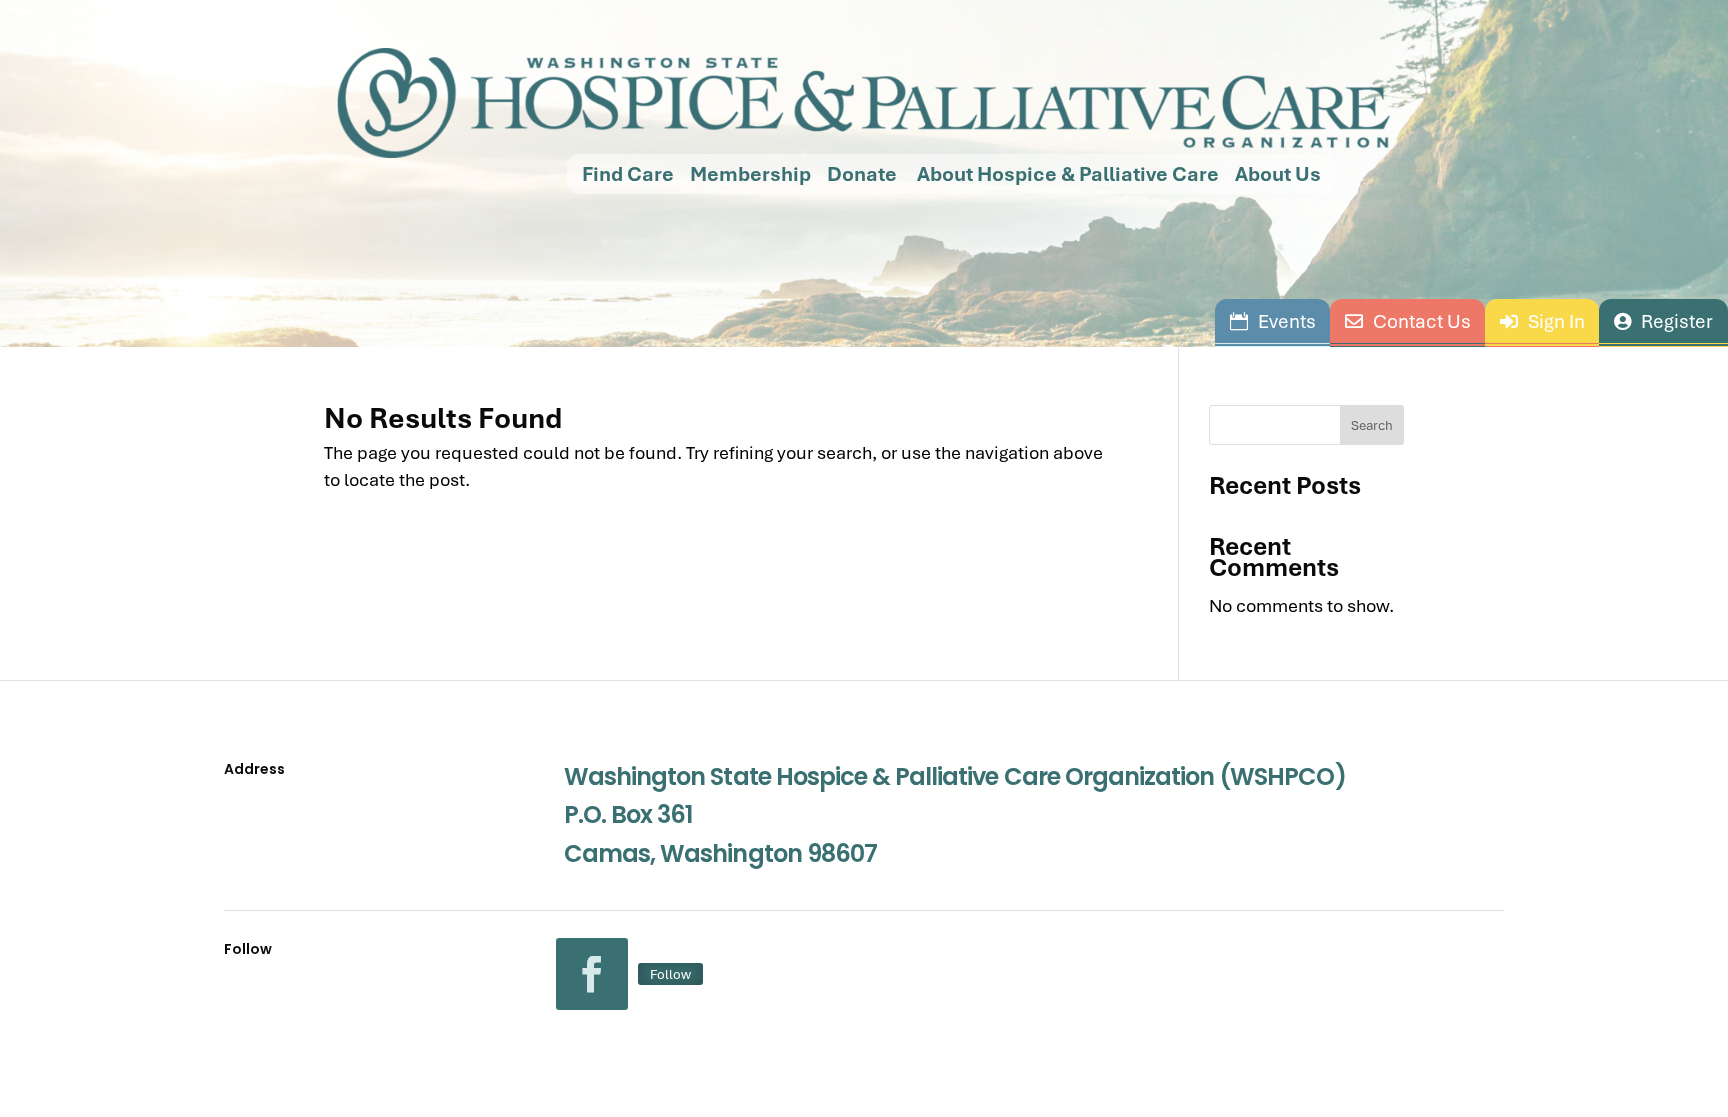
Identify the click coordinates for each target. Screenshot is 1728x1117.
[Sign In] (1542, 321)
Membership (750, 174)
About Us (1278, 174)
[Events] (1272, 321)
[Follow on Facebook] (592, 974)
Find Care (628, 174)
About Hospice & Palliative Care (1066, 174)
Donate (862, 174)
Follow (670, 974)
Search (1372, 425)
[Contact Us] (1407, 321)
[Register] (1663, 321)
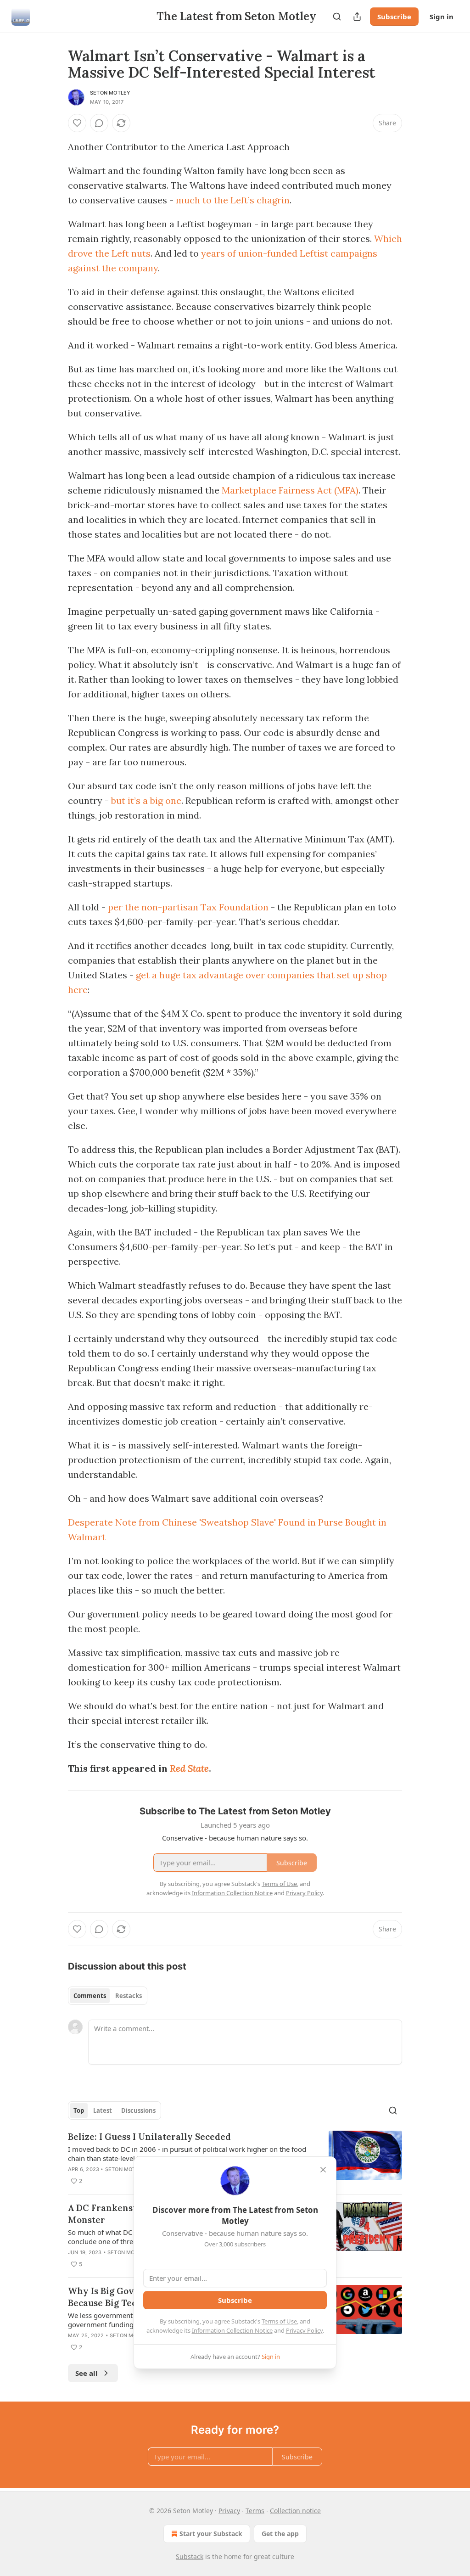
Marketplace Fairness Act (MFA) (290, 490)
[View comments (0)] (99, 123)
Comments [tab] (89, 1996)
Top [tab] (78, 2110)
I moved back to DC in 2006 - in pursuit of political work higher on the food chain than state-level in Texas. (187, 2153)
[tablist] (107, 1996)
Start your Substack (210, 2533)
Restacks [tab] (128, 1996)
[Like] (77, 123)
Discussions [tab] (138, 2110)
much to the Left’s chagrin (233, 200)
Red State (189, 1768)
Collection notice (295, 2510)
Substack (189, 2556)
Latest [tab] (102, 2110)
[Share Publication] (357, 16)
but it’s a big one (146, 800)
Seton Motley (110, 93)
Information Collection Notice (232, 2330)
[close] (323, 2169)
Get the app (280, 2533)
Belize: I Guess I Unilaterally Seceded (149, 2136)
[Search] (337, 16)
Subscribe (394, 16)
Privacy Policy (304, 2330)
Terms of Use (279, 2321)
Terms (255, 2510)
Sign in (441, 16)
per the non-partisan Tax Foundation (188, 907)
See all (86, 2373)
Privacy (229, 2510)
•••
▶ _Problem_:
Could you write the entries out again exactly, without their pictures?

▶ _Reply to the task_:
Identify the click coordinates for each target. Screenshot is 1728x1117.
[Sign In] (1542, 321)
Membership (750, 174)
About Us (1278, 174)
[Events] (1272, 321)
[Follow on Facebook] (592, 974)
Find Care (628, 174)
About Hospice & Palliative Care (1066, 174)
Donate (862, 174)
Follow (670, 974)
Search (1372, 425)
[Contact Us] (1407, 321)
[Register] (1663, 321)
Marketplace Fairness Act (MFA) (290, 490)
[View comments (0)] (99, 123)
Comments [tab] (89, 1996)
Top [tab] (78, 2110)
I moved back to DC in 2006 - in pursuit of political work higher on the food chain than state-level in Texas. (187, 2153)
[tablist] (107, 1996)
Start your Substack (210, 2533)
Restacks [tab] (128, 1996)
[Like] (77, 123)
Discussions [tab] (138, 2110)
much to the Left’s chagrin (233, 200)
Red State (189, 1768)
Collection notice (295, 2510)
Substack (189, 2556)
Latest [tab] (102, 2110)
[Share Publication] (357, 16)
but it’s a big one (146, 800)
Seton Motley (110, 93)
Information Collection Notice (232, 2330)
[close] (323, 2169)
Get the app (280, 2533)
Belize: I Guess I Unilaterally Seceded (149, 2136)
[Search] (337, 16)
Subscribe (394, 16)
Privacy Policy (304, 2330)
Terms of Use (279, 2321)
Terms (255, 2510)
Sign in (441, 16)
per the non-partisan Tax Foundation (188, 907)
See all (86, 2373)
Privacy (229, 2510)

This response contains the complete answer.